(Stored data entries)
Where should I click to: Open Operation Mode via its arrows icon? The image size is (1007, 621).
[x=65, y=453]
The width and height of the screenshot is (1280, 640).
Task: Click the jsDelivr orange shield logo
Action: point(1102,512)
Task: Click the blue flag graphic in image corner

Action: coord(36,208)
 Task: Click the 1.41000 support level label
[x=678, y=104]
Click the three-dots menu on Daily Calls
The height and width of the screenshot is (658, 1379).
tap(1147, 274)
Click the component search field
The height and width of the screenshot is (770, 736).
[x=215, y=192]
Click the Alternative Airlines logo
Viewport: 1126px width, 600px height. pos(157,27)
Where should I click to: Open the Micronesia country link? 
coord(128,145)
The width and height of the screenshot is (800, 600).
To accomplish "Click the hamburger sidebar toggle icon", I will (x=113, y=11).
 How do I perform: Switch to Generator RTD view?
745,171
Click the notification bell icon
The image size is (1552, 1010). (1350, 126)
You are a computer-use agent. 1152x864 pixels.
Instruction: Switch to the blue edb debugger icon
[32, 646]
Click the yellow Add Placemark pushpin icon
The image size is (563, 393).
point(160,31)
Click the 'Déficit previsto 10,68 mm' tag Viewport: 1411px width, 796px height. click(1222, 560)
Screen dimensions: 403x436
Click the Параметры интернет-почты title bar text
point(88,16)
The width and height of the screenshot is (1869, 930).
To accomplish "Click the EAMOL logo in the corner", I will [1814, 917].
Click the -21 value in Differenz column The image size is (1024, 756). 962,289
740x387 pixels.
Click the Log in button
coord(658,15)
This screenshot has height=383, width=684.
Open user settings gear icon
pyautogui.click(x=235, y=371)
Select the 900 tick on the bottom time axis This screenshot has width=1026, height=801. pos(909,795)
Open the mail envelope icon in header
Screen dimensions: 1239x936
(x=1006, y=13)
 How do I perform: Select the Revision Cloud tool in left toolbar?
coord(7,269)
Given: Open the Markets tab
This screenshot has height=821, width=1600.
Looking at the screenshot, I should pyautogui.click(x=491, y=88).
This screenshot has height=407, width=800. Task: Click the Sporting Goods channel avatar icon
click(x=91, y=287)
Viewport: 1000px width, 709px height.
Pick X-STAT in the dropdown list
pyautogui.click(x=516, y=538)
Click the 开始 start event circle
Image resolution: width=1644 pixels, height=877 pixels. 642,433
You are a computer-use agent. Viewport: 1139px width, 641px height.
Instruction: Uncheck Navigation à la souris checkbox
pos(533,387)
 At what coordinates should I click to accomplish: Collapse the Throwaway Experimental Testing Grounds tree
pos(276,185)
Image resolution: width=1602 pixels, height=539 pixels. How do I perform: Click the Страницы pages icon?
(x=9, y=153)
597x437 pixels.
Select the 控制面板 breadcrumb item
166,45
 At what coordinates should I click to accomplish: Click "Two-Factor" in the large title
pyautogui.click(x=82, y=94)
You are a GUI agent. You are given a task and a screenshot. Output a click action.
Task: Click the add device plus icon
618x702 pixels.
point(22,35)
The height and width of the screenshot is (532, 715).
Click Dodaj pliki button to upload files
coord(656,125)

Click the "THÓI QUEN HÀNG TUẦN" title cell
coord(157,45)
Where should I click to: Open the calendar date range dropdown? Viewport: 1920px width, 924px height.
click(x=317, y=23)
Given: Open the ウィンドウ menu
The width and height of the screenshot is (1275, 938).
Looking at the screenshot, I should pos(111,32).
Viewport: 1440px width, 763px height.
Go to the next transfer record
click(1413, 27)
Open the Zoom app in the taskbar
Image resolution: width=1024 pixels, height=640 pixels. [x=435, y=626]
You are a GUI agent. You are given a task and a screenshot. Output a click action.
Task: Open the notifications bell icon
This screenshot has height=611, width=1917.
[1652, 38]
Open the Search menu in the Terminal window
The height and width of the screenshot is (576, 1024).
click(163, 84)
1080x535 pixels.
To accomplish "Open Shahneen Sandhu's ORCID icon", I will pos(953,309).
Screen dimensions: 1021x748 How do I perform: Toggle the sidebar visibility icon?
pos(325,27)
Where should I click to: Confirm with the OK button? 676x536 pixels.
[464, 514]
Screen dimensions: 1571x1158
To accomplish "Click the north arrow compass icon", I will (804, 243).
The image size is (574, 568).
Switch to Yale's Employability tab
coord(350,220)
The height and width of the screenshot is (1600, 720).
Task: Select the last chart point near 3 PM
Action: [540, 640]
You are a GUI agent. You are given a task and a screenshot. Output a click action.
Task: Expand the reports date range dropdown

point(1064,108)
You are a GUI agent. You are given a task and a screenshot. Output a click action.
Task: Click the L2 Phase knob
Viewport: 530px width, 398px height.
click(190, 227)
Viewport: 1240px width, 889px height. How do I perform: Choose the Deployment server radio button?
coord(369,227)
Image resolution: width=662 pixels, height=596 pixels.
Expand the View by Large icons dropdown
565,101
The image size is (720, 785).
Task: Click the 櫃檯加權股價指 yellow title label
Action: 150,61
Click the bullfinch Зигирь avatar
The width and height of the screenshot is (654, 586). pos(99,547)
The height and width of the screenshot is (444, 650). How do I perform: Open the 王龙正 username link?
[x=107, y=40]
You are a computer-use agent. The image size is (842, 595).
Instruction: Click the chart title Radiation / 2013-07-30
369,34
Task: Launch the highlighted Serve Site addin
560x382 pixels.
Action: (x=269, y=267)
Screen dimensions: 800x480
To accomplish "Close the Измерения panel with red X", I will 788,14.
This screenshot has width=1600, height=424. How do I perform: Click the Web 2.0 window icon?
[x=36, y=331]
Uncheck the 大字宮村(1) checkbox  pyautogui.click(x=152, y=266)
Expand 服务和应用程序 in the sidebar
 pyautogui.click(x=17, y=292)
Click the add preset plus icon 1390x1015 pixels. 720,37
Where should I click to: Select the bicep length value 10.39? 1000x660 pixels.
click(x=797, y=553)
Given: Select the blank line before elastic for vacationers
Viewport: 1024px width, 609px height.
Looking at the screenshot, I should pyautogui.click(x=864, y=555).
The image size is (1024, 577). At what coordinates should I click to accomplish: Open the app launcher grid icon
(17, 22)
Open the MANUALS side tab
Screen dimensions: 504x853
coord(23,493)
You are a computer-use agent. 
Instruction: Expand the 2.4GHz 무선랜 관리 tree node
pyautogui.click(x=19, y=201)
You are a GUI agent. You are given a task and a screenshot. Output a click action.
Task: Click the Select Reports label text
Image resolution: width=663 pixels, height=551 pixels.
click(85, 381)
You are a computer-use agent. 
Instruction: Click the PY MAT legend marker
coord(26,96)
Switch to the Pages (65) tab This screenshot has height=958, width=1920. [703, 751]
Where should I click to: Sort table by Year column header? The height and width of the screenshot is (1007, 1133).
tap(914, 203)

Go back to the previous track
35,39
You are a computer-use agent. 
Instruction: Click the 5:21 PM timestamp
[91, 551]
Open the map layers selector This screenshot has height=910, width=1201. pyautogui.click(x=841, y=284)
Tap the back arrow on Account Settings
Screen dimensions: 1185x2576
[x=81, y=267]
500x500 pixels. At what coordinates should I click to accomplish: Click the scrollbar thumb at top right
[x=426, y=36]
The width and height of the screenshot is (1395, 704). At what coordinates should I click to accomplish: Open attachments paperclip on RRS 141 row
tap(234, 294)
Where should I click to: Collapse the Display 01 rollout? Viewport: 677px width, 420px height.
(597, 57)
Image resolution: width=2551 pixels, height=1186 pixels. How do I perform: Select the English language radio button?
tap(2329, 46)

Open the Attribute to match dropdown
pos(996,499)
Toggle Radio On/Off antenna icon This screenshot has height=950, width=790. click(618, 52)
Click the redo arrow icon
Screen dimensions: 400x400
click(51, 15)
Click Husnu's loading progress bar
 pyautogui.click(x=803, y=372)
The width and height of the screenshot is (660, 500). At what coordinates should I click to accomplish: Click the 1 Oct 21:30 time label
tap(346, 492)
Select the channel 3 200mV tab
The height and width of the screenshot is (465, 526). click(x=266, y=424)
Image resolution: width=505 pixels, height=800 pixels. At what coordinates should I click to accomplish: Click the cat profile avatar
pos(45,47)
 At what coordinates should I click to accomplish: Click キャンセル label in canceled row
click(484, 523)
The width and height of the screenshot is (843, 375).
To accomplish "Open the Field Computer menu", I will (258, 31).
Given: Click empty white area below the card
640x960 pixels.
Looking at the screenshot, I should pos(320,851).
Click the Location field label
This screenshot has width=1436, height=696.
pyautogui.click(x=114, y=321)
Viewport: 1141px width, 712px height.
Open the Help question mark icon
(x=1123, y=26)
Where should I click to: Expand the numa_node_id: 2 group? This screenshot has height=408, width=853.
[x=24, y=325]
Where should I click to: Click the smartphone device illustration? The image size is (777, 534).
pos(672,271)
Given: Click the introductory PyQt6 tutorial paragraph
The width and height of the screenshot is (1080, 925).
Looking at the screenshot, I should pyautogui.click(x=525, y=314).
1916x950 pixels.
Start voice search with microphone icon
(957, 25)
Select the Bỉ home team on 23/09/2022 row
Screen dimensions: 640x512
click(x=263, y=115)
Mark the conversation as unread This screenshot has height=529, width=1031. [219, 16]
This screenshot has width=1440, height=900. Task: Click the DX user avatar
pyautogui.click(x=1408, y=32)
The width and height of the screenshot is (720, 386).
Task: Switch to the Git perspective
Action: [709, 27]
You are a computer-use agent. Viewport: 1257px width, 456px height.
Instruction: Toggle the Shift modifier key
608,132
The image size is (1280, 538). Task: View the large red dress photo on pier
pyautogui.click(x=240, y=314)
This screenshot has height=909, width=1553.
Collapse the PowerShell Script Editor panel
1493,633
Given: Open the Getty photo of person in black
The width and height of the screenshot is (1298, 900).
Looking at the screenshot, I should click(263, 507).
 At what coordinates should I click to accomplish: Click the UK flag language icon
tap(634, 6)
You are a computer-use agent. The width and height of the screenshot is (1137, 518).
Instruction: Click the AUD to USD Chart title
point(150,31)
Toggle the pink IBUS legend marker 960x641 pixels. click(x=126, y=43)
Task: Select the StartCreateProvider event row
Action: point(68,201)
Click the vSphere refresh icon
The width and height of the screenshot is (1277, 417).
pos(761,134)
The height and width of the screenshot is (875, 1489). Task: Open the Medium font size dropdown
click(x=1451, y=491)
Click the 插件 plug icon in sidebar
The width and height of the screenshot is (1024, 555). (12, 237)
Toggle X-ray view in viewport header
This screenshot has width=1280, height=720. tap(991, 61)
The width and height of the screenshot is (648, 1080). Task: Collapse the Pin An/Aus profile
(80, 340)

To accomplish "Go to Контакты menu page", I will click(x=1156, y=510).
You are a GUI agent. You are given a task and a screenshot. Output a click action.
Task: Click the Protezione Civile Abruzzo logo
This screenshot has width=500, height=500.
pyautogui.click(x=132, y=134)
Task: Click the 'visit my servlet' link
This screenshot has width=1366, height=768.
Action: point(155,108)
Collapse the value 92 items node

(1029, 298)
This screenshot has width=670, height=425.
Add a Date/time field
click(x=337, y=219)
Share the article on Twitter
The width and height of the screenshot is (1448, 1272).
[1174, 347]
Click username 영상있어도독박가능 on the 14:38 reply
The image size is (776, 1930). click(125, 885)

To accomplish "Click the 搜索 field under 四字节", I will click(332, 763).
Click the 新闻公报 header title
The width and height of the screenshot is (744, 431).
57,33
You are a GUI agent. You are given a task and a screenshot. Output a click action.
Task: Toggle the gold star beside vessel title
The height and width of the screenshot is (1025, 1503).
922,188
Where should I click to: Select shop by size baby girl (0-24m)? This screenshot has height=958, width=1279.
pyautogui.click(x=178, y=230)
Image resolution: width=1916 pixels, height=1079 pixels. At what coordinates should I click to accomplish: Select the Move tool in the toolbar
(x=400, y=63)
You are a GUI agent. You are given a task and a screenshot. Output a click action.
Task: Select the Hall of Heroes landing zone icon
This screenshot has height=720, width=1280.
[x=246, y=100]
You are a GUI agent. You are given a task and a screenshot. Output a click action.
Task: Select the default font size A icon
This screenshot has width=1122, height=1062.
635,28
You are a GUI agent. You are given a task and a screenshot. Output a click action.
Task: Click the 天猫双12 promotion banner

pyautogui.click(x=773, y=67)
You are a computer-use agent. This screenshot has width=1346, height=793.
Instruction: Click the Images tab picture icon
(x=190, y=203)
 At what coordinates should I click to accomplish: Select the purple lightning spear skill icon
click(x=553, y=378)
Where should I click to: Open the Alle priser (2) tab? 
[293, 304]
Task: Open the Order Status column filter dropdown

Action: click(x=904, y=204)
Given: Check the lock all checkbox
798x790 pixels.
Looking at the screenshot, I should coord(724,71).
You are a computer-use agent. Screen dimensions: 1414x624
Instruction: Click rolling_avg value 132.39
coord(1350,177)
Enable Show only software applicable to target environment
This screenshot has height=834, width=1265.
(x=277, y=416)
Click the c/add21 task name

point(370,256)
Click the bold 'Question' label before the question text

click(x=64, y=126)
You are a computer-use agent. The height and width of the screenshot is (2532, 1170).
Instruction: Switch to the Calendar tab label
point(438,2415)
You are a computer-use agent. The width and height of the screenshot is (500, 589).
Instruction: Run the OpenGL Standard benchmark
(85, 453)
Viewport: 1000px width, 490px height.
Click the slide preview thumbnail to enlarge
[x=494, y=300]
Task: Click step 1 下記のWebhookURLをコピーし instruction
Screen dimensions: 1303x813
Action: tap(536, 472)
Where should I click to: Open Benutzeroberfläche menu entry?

- **EXERCISE OBJECTIVE**: All lines in the records with the string "plus" should be copied out.

- **WRITTEN ANSWER**:
Task: Click the add device plus icon
Click the add preset plus icon 1390x1015 pixels. 720,37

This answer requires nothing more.